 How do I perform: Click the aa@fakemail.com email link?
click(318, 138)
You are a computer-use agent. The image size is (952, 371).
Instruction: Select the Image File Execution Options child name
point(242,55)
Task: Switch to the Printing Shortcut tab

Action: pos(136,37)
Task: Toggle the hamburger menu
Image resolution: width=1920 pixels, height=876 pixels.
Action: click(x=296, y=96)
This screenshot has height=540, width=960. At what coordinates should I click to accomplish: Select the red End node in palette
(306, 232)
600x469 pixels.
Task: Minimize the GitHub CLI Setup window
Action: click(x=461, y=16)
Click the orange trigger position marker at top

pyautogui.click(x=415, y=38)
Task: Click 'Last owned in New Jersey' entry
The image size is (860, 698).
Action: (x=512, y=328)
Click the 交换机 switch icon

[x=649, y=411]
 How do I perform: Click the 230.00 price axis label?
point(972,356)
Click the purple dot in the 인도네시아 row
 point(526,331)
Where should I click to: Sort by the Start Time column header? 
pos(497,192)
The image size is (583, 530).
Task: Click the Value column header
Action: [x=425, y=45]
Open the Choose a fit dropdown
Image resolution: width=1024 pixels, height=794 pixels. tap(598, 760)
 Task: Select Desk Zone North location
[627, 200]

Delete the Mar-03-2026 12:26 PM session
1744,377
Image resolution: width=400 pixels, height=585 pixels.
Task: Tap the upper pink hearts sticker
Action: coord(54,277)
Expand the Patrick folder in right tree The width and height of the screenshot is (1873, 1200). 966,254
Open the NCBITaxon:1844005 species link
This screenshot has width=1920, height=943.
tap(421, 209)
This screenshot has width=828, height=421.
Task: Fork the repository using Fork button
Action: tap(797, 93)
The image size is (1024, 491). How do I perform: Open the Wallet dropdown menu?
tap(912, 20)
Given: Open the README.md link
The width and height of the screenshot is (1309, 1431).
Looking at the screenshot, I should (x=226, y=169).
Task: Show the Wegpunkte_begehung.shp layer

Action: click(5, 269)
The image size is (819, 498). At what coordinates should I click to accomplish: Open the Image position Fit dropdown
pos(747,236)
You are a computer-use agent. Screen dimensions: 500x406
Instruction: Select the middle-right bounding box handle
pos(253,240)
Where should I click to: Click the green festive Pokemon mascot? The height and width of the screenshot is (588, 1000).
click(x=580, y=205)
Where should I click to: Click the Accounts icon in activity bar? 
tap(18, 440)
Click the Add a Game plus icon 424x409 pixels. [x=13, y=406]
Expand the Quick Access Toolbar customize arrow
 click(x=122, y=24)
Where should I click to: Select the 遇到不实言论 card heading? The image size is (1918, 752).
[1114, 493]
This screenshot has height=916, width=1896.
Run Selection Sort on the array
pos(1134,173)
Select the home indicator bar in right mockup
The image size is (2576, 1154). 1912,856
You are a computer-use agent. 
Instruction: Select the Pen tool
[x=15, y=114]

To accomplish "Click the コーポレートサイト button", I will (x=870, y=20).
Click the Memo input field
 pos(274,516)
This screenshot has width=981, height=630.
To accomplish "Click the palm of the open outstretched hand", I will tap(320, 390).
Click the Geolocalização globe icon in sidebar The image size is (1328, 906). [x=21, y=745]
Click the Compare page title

◇ ◇ ◇ ◇ ◇

● Task:
However many lines the data holds, return each one exactly.

● Result of this task:
 How do I perform: Click the aa@fakemail.com email link?
click(318, 138)
You are a computer-use agent. The image size is (952, 371).
Instruction: Select the Image File Execution Options child name
point(242,55)
Task: Switch to the Printing Shortcut tab

Action: pos(136,37)
Task: Toggle the hamburger menu
Image resolution: width=1920 pixels, height=876 pixels.
Action: click(x=296, y=96)
This screenshot has height=540, width=960. At what coordinates should I click to accomplish: Select the red End node in palette
(306, 232)
600x469 pixels.
Task: Minimize the GitHub CLI Setup window
Action: click(x=461, y=16)
Click the orange trigger position marker at top

pyautogui.click(x=415, y=38)
Task: Click 'Last owned in New Jersey' entry
The image size is (860, 698).
Action: (x=512, y=328)
Click the 交换机 switch icon

[x=649, y=411]
 How do I perform: Click the 230.00 price axis label?
point(972,356)
Click the purple dot in the 인도네시아 row
 point(526,331)
Where should I click to: Sort by the Start Time column header? 
pos(497,192)
The image size is (583, 530).
Task: Click the Value column header
Action: [x=425, y=45]
Open the Choose a fit dropdown
Image resolution: width=1024 pixels, height=794 pixels. tap(598, 760)
 Task: Select Desk Zone North location
[627, 200]

Delete the Mar-03-2026 12:26 PM session
1744,377
Image resolution: width=400 pixels, height=585 pixels.
Task: Tap the upper pink hearts sticker
Action: coord(54,277)
Expand the Patrick folder in right tree The width and height of the screenshot is (1873, 1200). 966,254
Open the NCBITaxon:1844005 species link
This screenshot has width=1920, height=943.
tap(421, 209)
This screenshot has width=828, height=421.
Task: Fork the repository using Fork button
Action: tap(797, 93)
The image size is (1024, 491). How do I perform: Open the Wallet dropdown menu?
tap(912, 20)
Given: Open the README.md link
The width and height of the screenshot is (1309, 1431).
Looking at the screenshot, I should (x=226, y=169).
Task: Show the Wegpunkte_begehung.shp layer

Action: click(5, 269)
The image size is (819, 498). At what coordinates should I click to accomplish: Open the Image position Fit dropdown
pos(747,236)
You are a computer-use agent. Screen dimensions: 500x406
Instruction: Select the middle-right bounding box handle
pos(253,240)
Where should I click to: Click the green festive Pokemon mascot? The height and width of the screenshot is (588, 1000).
click(x=580, y=205)
Where should I click to: Click the Accounts icon in activity bar? 
tap(18, 440)
Click the Add a Game plus icon 424x409 pixels. [x=13, y=406]
Expand the Quick Access Toolbar customize arrow
 click(x=122, y=24)
Where should I click to: Select the 遇到不实言论 card heading? The image size is (1918, 752).
[1114, 493]
This screenshot has height=916, width=1896.
Run Selection Sort on the array
pos(1134,173)
Select the home indicator bar in right mockup
The image size is (2576, 1154). 1912,856
You are a computer-use agent. 
Instruction: Select the Pen tool
[x=15, y=114]

To accomplish "Click the コーポレートサイト button", I will (x=870, y=20).
Click the Memo input field
 pos(274,516)
This screenshot has width=981, height=630.
To accomplish "Click the palm of the open outstretched hand", I will tap(320, 390).
Click the Geolocalização globe icon in sidebar The image size is (1328, 906). [x=21, y=745]
Click the Compare page title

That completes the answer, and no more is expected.